Vitamin D - the sunshine vitamin

The relatively simple act of stepping outside can be the first step in maintaining good health.

All the better if you can do so in daylight. This is because your skin uses sunlight to make vitamin D, which helps your body absorb calcium and phosphate from your diet helping to maintain healthy bones, teeth and muscles.

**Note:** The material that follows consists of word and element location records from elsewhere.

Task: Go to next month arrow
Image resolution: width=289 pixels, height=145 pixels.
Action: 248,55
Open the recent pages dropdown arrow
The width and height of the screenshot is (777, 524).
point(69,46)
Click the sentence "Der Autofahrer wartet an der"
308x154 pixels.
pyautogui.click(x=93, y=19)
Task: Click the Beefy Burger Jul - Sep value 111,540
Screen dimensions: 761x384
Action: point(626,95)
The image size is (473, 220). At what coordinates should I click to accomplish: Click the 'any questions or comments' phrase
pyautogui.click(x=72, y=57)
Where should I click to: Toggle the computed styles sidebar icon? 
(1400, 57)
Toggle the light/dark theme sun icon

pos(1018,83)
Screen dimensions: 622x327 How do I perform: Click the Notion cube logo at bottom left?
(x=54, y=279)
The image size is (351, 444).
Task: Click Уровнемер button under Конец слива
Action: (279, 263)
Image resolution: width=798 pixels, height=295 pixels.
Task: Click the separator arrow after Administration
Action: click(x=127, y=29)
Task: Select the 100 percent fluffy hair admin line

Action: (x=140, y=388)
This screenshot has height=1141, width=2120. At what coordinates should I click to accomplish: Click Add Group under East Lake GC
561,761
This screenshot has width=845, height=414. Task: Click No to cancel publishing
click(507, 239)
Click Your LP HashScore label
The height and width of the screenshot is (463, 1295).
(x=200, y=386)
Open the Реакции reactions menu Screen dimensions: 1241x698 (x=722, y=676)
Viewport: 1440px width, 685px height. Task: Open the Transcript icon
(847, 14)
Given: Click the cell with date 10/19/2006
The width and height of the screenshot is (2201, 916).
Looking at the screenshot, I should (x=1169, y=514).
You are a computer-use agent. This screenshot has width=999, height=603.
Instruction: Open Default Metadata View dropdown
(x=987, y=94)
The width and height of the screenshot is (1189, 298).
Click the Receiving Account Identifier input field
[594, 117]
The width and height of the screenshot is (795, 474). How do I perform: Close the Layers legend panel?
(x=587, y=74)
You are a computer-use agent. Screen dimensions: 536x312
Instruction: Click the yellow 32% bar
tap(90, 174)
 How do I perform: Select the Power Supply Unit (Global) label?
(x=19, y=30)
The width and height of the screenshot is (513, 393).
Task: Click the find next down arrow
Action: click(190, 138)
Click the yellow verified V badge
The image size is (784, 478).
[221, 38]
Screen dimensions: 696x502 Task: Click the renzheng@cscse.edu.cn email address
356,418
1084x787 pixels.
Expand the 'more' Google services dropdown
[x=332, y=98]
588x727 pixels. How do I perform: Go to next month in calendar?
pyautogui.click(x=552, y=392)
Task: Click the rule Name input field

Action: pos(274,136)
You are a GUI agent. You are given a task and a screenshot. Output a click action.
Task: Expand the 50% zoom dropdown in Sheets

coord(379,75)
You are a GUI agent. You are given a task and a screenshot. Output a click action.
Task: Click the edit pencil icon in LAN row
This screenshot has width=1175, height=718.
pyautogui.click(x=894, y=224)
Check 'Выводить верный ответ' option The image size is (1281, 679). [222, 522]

In the UK, there is usually enough sunshine to provide your vitamin D needs from late March to the end of September, especially from 11am to 3pm. This means stepping out daily for short periods with your forearms, hands or lower legs bare and without sunscreen. The ultraviolet part of the sunlight used by the body to create vitamin D cannot get through glass so just make sure you go outside: unfortunately, sitting in a sunny room isn’t enough!

The amount time you need to spend in the sun will depend on a number of things, including where you live and your skin type, so it is not possible to give an exact time for how long to spend. For example, elderly people and people with darker skin tones convert sunlight to vitamin D more slowly.

The important thing is not to burn, particularly in the summer months. Either cover up or use sunblock and sunglasses before this happens. Summer weather forecasts often give a rough idea for how long this might take.

If you find it difficult to achieve this time in the sun, you can also top up with vitamin D by eating foods such as oily fish, red meat, and eggs or you can take vitamin D supplements to ensure you are getting enough.

If you want a little extra support, why not try adding Berocca Immuno to your routine? Berocca Immuno contains high-strength vitamin D, alongside 10 other vitamins and minerals that support the normal function of your immune system and can be taken every day.

Don’t stop now

Once outside, you can also take the opportunity to do some exercise which may help to prevent heart disease, stroke and some cancers. Exercise can also boost self-esteem, mood and energy while at the same time reducing the risk of stress, depression and dementia.

Just half an hour of moderate exercise a day is all it takes. Even a brisk walk is enough. That means moving fast enough to raise your heart rate, breathe faster and feel warmer – you should be able to talk but not sing the words of a song. If you prefer, other forms of activity like dancing, swimming and cycling will give you the same benefits.

Try to work this into your daily routine and it can feel like less of a chore. Maybe a quick walk to the shops or café at lunch time will do. You could walk to a friend’s house instead of driving, or get out in the garden! You don’t even need to take the 30 minutes in one go, and can spread them across the day.

It’s clear, then, that getting outside every day – even for a little while – can do wonders for your mental and physical health. Take that first step, and you won’t look back!